*EXCERPTED RECORDS:*
■ ■ ■ ■
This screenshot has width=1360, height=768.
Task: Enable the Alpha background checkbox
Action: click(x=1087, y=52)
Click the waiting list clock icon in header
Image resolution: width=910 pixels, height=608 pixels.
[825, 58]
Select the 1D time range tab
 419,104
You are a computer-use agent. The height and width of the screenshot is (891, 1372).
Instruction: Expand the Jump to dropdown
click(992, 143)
■ ■ ■ ■
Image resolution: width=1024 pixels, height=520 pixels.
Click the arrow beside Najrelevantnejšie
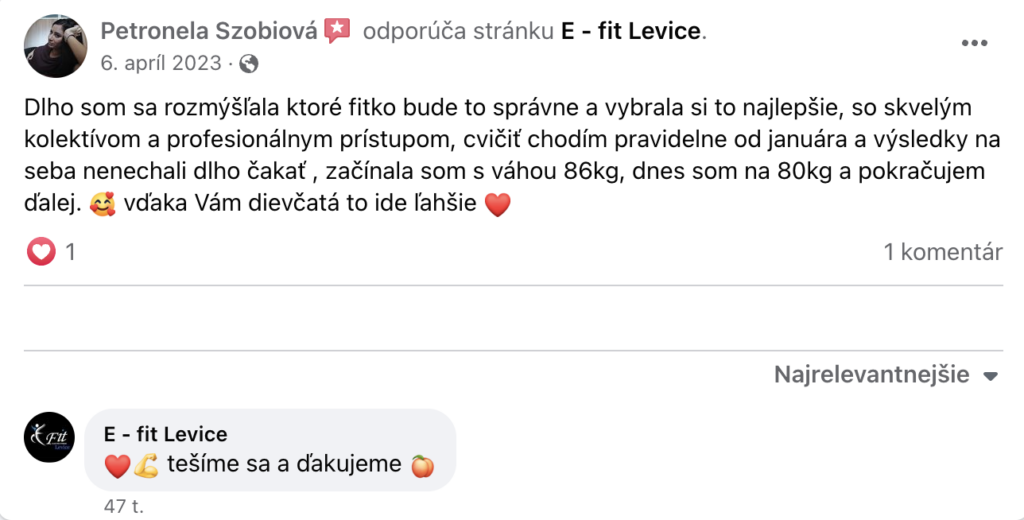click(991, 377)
■ ■ ■ ■
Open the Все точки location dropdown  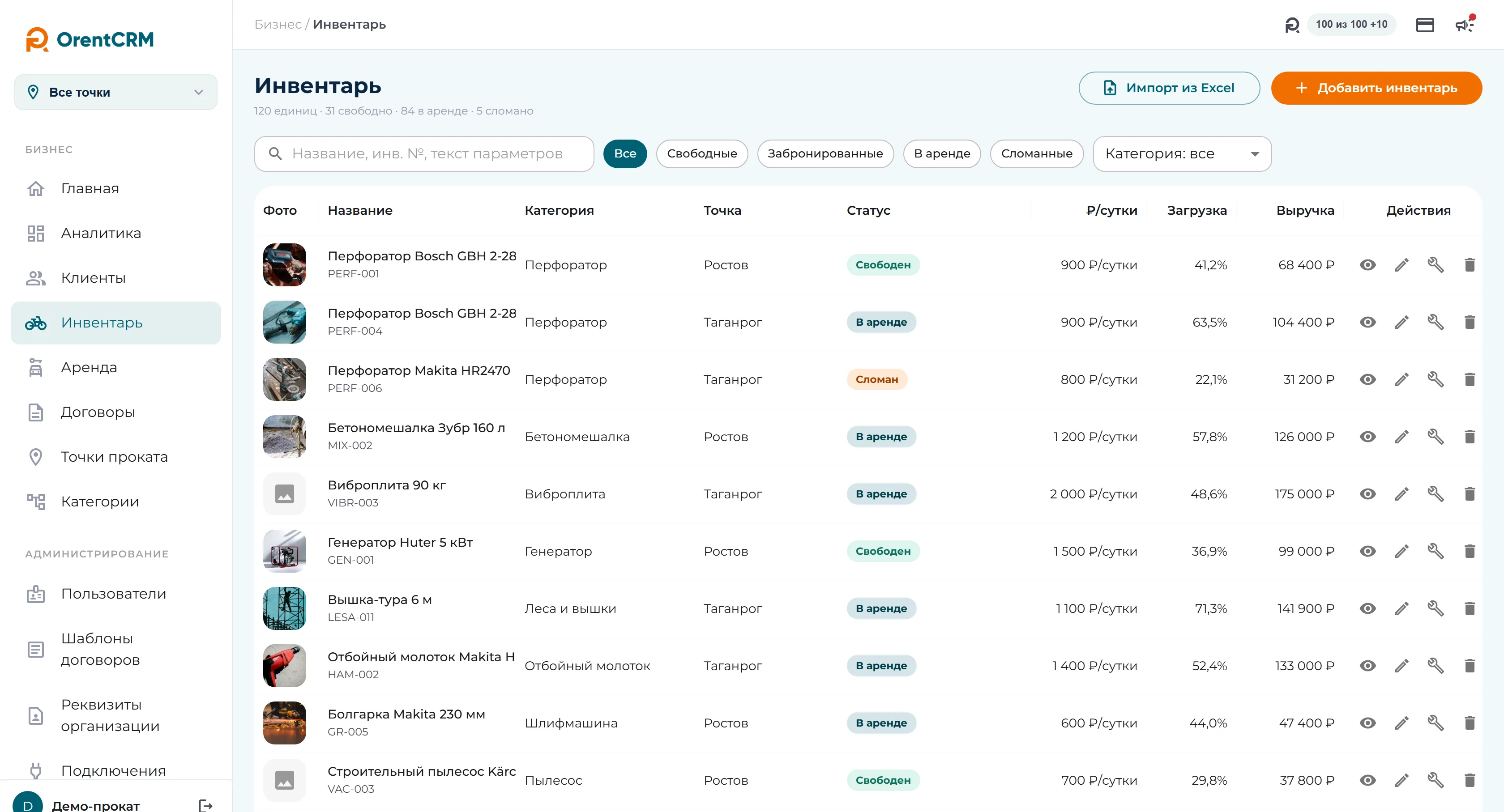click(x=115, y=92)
■ ■ ■ ■
*GIVEN REQUEST:* Duplicate the records between the line holding "This screenshot has width=1360, height=768." and the line holding "click(992, 143)", inclusive.

*THE SOLUTION:*
This screenshot has width=1360, height=768.
Task: Enable the Alpha background checkbox
Action: click(x=1087, y=52)
Click the waiting list clock icon in header
Image resolution: width=910 pixels, height=608 pixels.
[825, 58]
Select the 1D time range tab
 419,104
You are a computer-use agent. The height and width of the screenshot is (891, 1372).
Instruction: Expand the Jump to dropdown
click(992, 143)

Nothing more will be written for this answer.